— THE DATA —

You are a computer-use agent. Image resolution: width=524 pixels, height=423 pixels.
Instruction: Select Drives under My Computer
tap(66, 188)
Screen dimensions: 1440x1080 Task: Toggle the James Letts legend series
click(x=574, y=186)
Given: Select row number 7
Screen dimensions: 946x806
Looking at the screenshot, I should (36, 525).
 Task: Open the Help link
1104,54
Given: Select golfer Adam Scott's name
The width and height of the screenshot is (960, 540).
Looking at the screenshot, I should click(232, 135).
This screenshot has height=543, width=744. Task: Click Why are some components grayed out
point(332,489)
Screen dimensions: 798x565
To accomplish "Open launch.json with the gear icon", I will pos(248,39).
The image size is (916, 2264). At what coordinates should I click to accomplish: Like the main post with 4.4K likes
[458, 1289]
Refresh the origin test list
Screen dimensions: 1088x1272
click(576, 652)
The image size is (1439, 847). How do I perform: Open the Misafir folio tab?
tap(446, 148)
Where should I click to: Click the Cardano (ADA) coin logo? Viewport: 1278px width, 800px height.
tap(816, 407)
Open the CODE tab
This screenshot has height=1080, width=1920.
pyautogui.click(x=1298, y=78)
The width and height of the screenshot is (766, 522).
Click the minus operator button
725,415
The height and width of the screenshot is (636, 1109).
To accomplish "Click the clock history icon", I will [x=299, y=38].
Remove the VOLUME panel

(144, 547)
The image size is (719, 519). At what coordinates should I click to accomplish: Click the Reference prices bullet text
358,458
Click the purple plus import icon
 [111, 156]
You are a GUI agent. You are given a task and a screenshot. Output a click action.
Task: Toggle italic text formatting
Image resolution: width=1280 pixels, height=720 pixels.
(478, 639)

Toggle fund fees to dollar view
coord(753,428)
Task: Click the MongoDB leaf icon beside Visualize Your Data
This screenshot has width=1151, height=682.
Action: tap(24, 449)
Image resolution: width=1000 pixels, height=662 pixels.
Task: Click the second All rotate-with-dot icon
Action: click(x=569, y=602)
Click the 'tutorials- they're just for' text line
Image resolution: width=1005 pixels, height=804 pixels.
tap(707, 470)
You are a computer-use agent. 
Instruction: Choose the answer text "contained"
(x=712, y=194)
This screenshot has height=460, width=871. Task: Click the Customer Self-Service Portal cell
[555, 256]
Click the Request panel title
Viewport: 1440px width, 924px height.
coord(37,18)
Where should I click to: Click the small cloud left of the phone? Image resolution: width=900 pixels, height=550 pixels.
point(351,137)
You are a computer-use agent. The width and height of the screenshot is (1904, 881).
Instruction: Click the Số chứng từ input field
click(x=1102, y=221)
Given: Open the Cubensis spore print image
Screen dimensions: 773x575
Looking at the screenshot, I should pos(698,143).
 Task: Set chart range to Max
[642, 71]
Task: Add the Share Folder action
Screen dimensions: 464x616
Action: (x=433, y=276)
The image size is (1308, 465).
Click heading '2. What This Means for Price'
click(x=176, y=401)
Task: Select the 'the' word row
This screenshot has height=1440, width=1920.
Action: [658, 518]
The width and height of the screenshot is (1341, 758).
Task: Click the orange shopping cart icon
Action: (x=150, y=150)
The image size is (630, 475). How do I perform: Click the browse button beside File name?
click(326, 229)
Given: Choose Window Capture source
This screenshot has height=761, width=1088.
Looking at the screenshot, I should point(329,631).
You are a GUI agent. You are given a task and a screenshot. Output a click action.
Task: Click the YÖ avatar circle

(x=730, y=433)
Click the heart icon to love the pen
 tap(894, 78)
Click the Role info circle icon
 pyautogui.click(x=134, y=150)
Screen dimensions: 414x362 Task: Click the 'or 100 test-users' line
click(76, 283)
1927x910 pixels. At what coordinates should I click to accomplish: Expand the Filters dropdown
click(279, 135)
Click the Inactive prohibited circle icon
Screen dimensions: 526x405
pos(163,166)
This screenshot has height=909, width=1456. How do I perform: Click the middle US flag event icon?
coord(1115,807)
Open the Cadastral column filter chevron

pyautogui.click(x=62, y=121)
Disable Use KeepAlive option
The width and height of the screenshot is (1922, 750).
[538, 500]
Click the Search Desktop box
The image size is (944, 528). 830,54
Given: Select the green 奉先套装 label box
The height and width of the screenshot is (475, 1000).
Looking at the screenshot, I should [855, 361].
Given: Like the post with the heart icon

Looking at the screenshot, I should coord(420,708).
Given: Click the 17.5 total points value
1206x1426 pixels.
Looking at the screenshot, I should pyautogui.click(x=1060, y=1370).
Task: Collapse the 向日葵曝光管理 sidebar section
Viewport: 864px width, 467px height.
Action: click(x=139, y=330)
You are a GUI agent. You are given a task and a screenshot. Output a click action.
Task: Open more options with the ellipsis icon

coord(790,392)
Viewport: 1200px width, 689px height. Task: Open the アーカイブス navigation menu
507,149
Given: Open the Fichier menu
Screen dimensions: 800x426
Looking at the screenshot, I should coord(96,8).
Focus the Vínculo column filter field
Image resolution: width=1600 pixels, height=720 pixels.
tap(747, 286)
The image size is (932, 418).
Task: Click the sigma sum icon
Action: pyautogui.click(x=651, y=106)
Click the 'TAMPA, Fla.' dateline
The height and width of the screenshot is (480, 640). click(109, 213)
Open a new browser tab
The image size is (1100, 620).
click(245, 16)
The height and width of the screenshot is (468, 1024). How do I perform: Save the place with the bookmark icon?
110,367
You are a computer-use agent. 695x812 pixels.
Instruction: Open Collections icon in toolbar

— ASSIGNED TASK —
What lines in the material above hold the string "will"? List them.

— EXERCISE RESULT —
To accomplish "Open launch.json with the gear icon", I will pos(248,39).
To accomplish "Click the clock history icon", I will [x=299, y=38].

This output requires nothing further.